Exercise details: Count the lines in the records that contain the word "icon", and reply with that number alone.
((
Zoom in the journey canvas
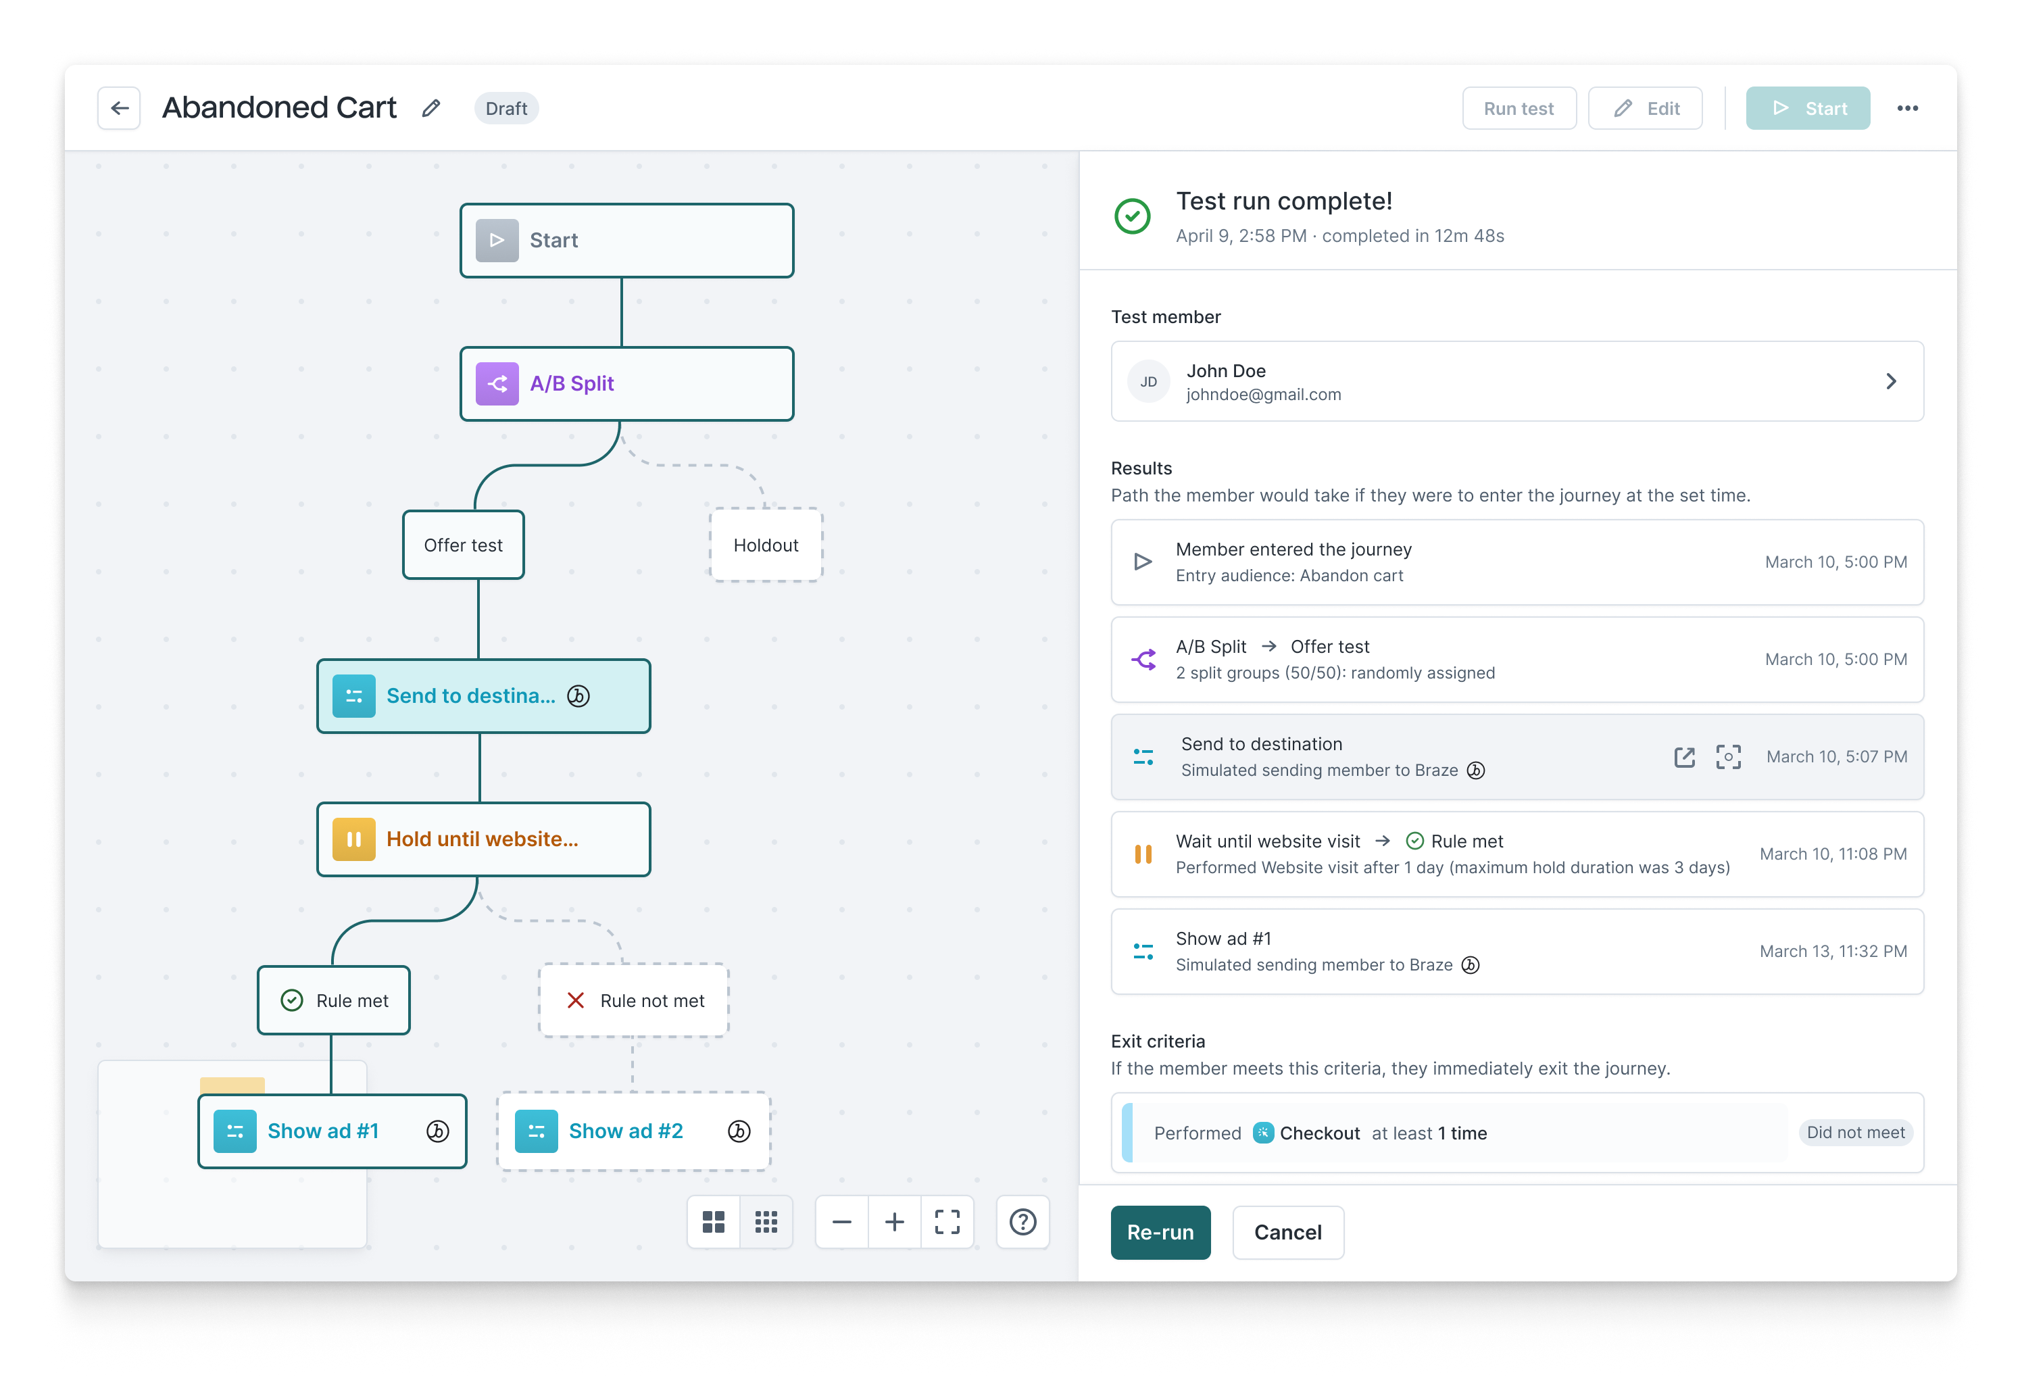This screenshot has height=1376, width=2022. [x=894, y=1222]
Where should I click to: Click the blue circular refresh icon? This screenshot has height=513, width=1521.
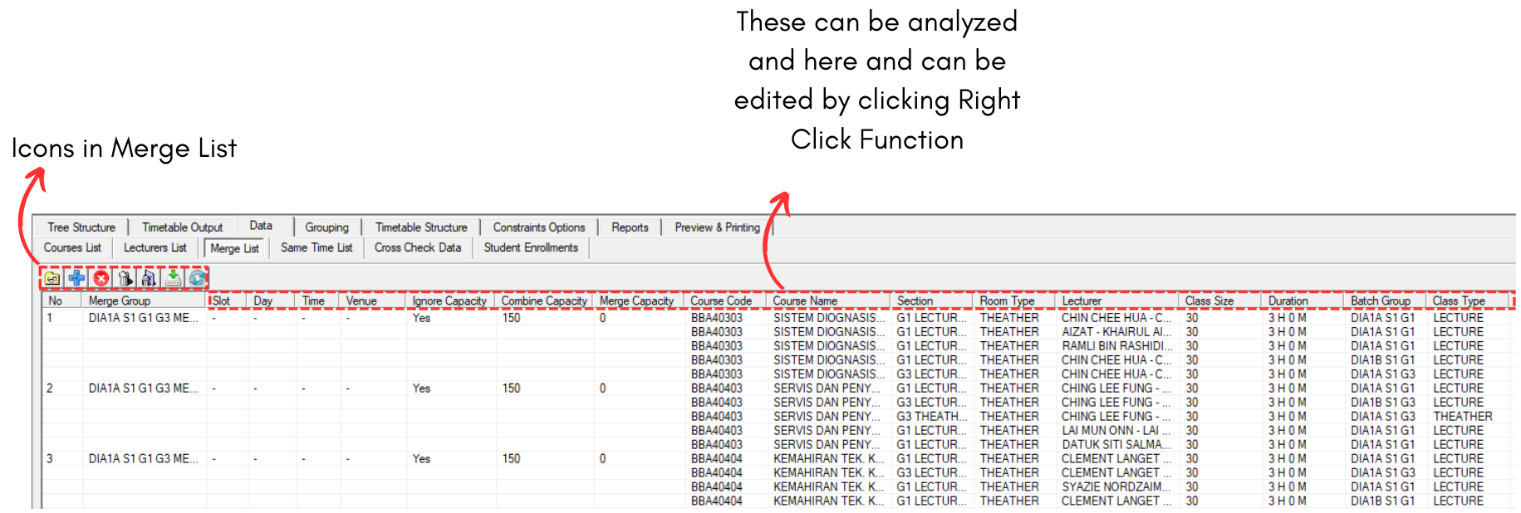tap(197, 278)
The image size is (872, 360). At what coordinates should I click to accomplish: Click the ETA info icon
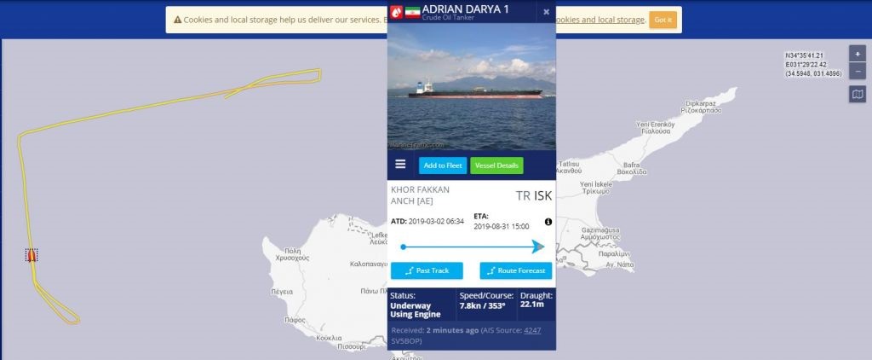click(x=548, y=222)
))
Problem solution: 2